There's a few basic rules in how to handle passwords, that... pretty much anyone should know:

0) Pick a strong password. A strong password is one that is very unlikely to be guessed by a resourceful attacker. Common rules for this are to make it long enough (6 characters isn't), try to not use only one small class of characters (e.g., don't do all digits or all letters), and make it unrelated to any publicly available information of you, including your username, real name, etc.
1) If your password is compromised, change it. If you suspect for any reason that your password might have been found out, even if you are not sure of this, change it. There is nothing to lose by doing so, and you nullify the attack.
2) Do not derive new passwords from old ones. When required to change a password, many people take the "easy way out": they change a letter from lowercase to uppercase, just add a 1 at the end (or increment the number if there already is one), or do some other trivial change that makes the new password be easily guessable from the old one in less than 100 tries. While this is okay when you are just changing your password without need (perhaps because you set the wrong one to begin with, perhaps because a system requirement demands you to do so), when you change it because someone might have found out the old one, this is a very bad idea.
3) Do not share your password. This is a no-brainer. Keep your password to yourself, and ensure that nobody can get access to it. Inadvertent sharing occurs a lot, as well — that is what happens when you write down your password somewhere and someone else finds it, when you leave your account logged in and someone gets on it, and so on. Make sure that the only one who can ever know your password is yourself.
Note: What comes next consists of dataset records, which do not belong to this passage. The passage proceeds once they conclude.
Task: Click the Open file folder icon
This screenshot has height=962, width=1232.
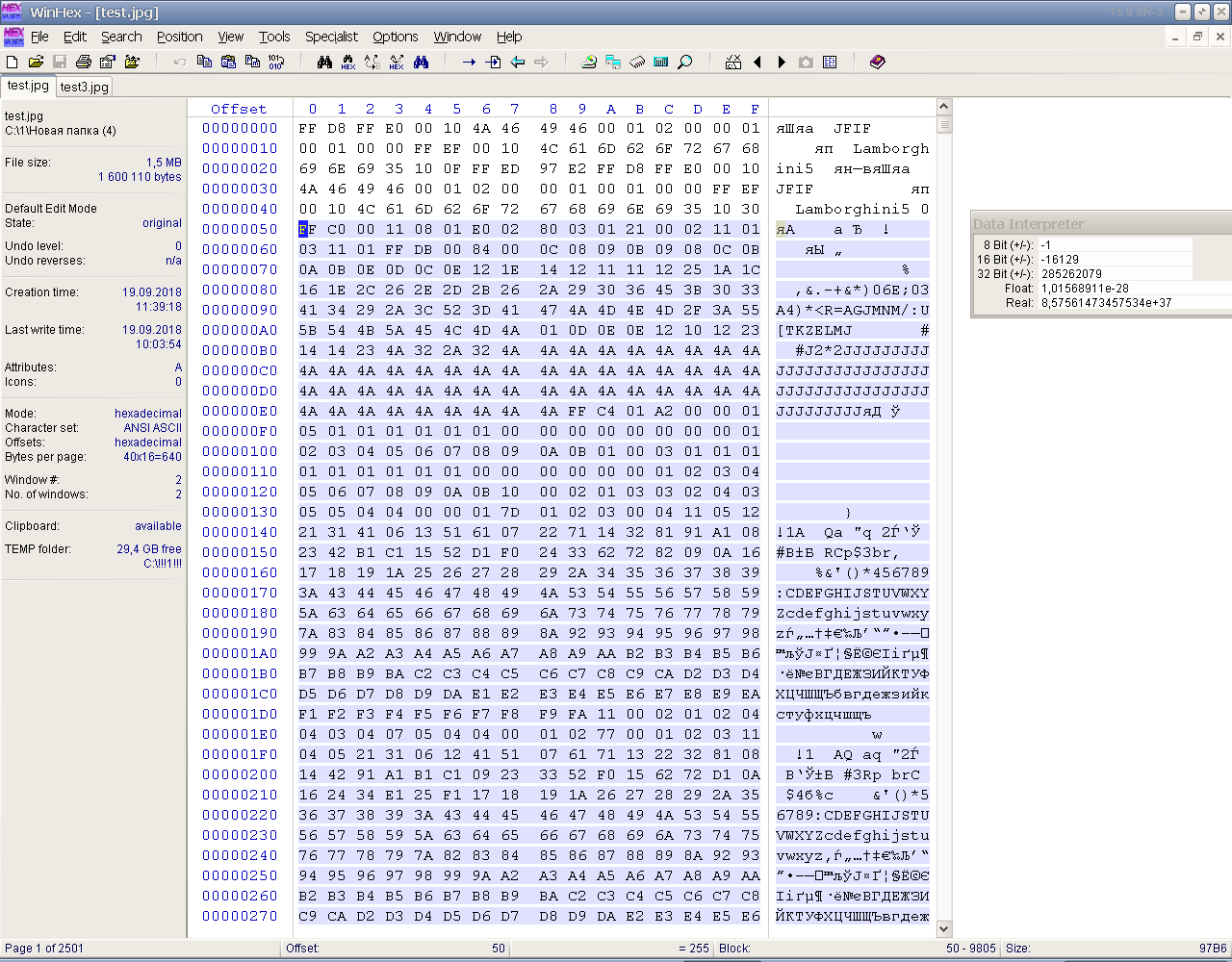Action: click(x=36, y=62)
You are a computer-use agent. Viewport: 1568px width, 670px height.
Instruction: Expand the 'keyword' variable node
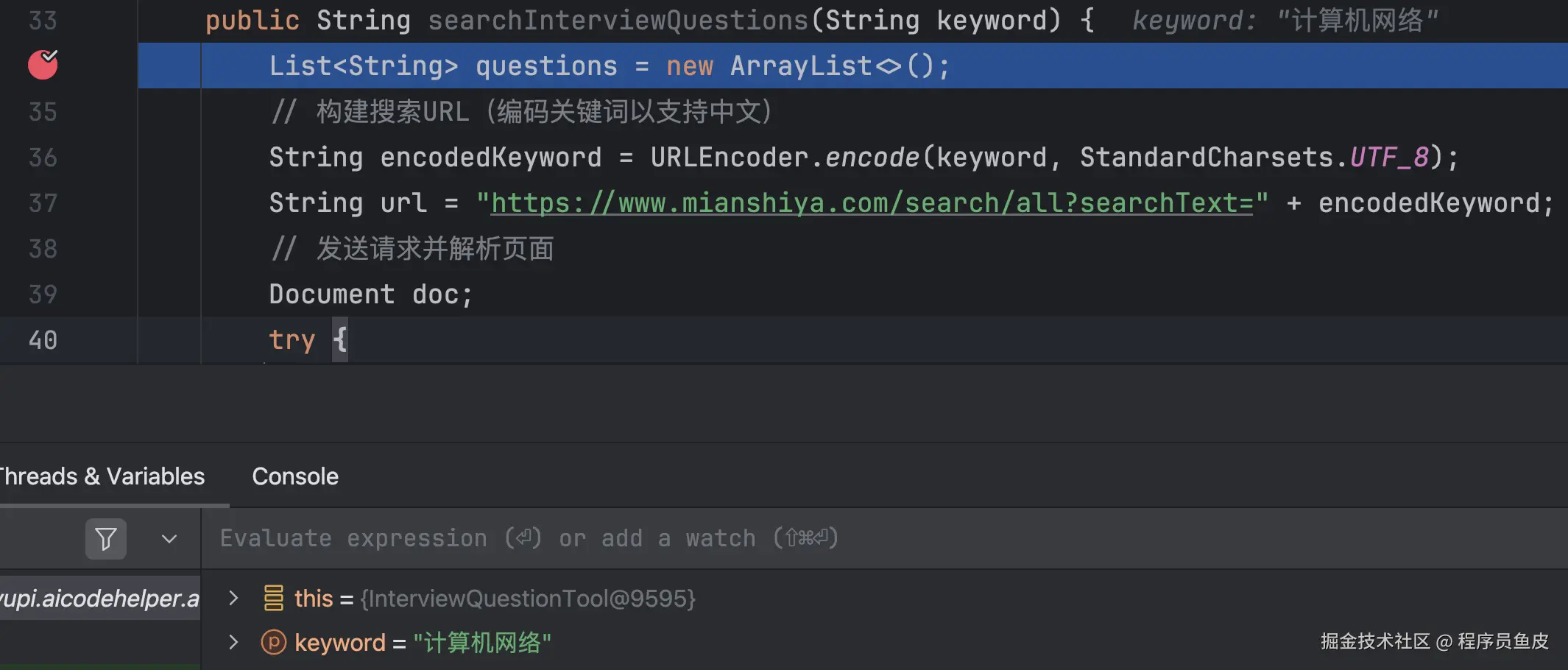pos(233,642)
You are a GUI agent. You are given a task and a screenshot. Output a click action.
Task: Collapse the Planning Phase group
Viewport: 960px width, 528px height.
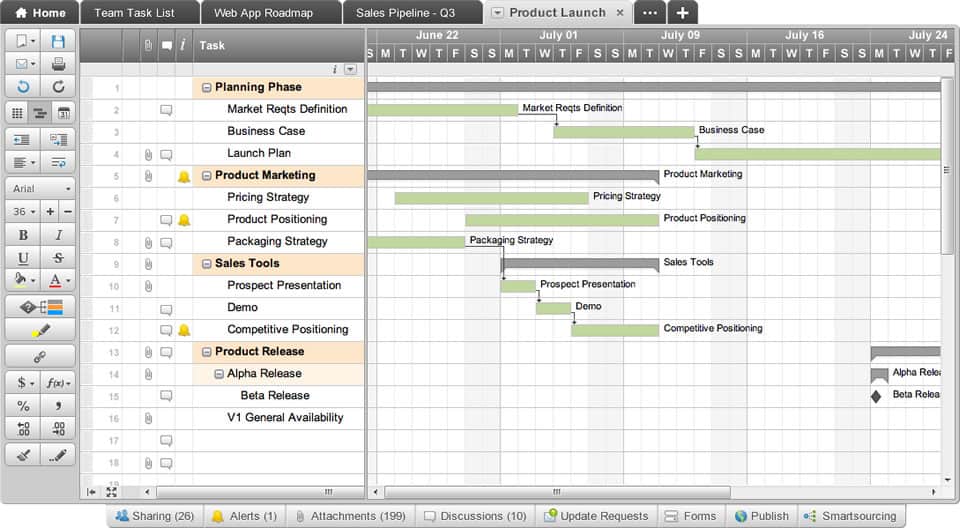(x=207, y=88)
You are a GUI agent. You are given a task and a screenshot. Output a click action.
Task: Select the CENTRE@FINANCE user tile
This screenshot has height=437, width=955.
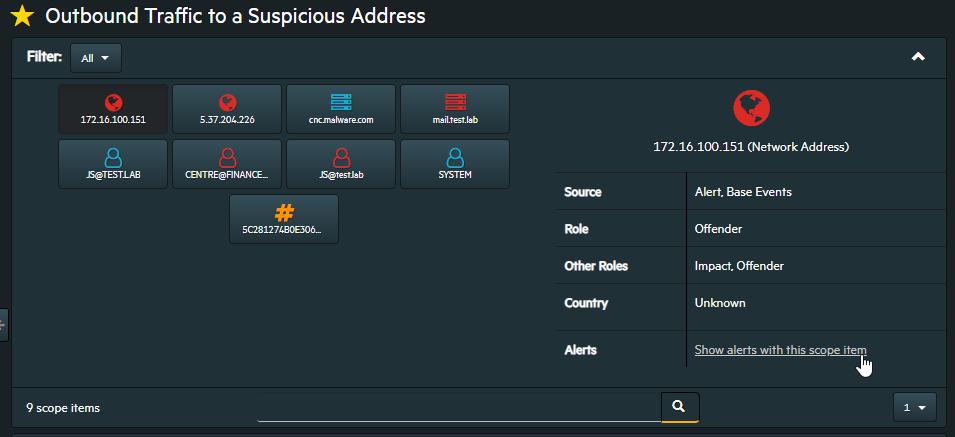227,164
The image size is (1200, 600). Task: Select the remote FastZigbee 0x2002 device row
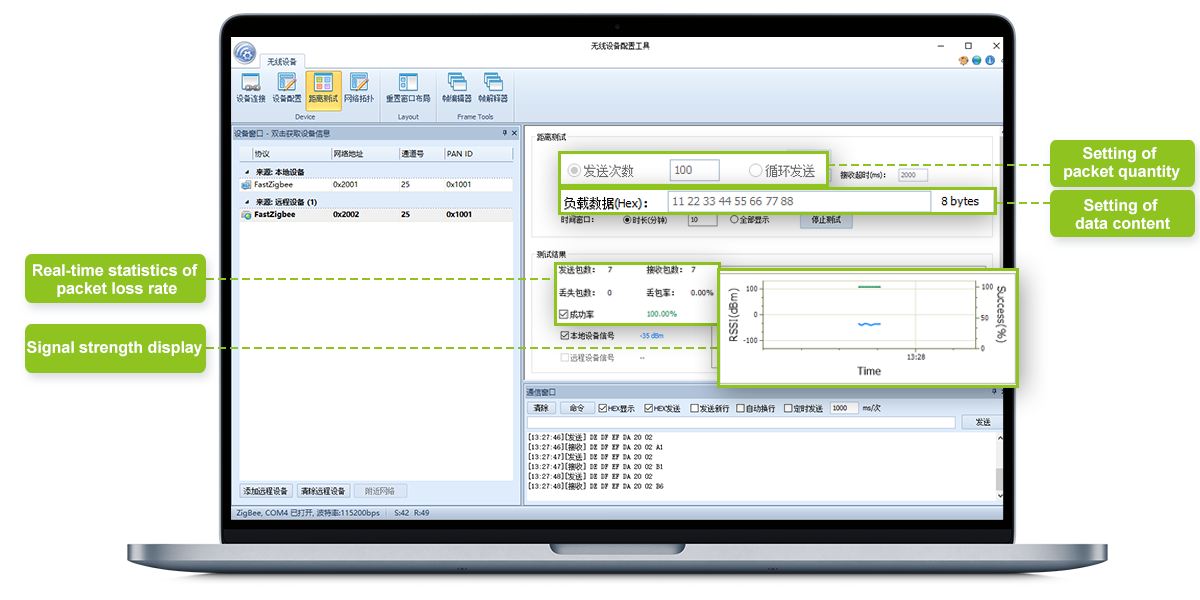[374, 214]
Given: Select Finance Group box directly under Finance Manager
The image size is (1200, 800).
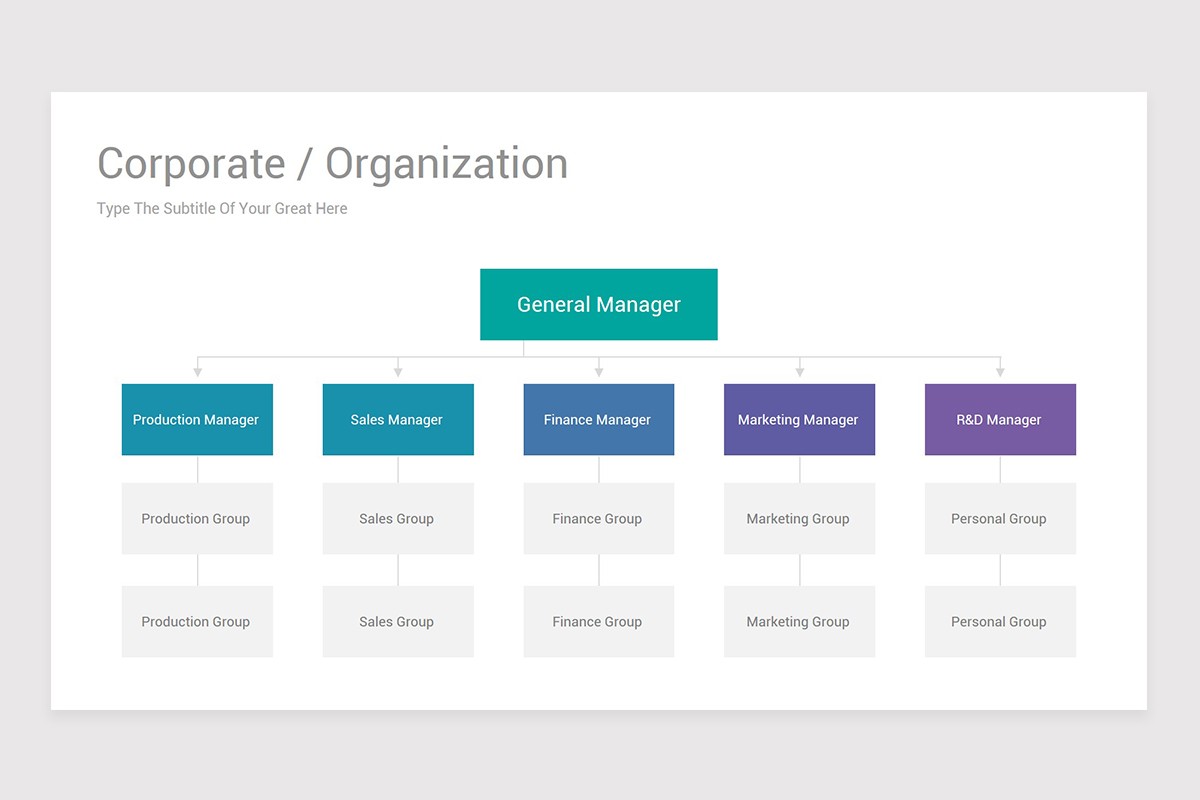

4) If you do share your password, understand the risks. There are plenty of situations in which you might need, or want, to share your password. Many of them are legitimate, and the previous rule of "do not share" is not absolute — some cases do legitimately require you to share your password. However, if you do so, keep in mind that you are giving the recipient full and unrestricted access to your account. Anything you can do, they now can, as well — that includes completely impairing your account, or even sharing it further, or locking you out of it. Understand that this may happen if you share your password, and, if you share it with the wrong person, it will. Also understand that when you do this, the results of doing so are your fault and responsibility.
5) Do not reuse passwords. Use different passwords in different places. While this does not necessarily mean "different passwords in every account" (many people have dozens of accounts, and cannot remember dozens of passwords — and writing them down is a bad idea), keep unrelated accounts separated, with unrelated passwords. If your password is compromised (and you should always assume it can be), the more places in which that password is used, the more places in which your accounts will be exposed. Using different passwords in different places protects your other accounts.


I'm pretty sure most people know this, but I guess a reminder is a good idea sometimes.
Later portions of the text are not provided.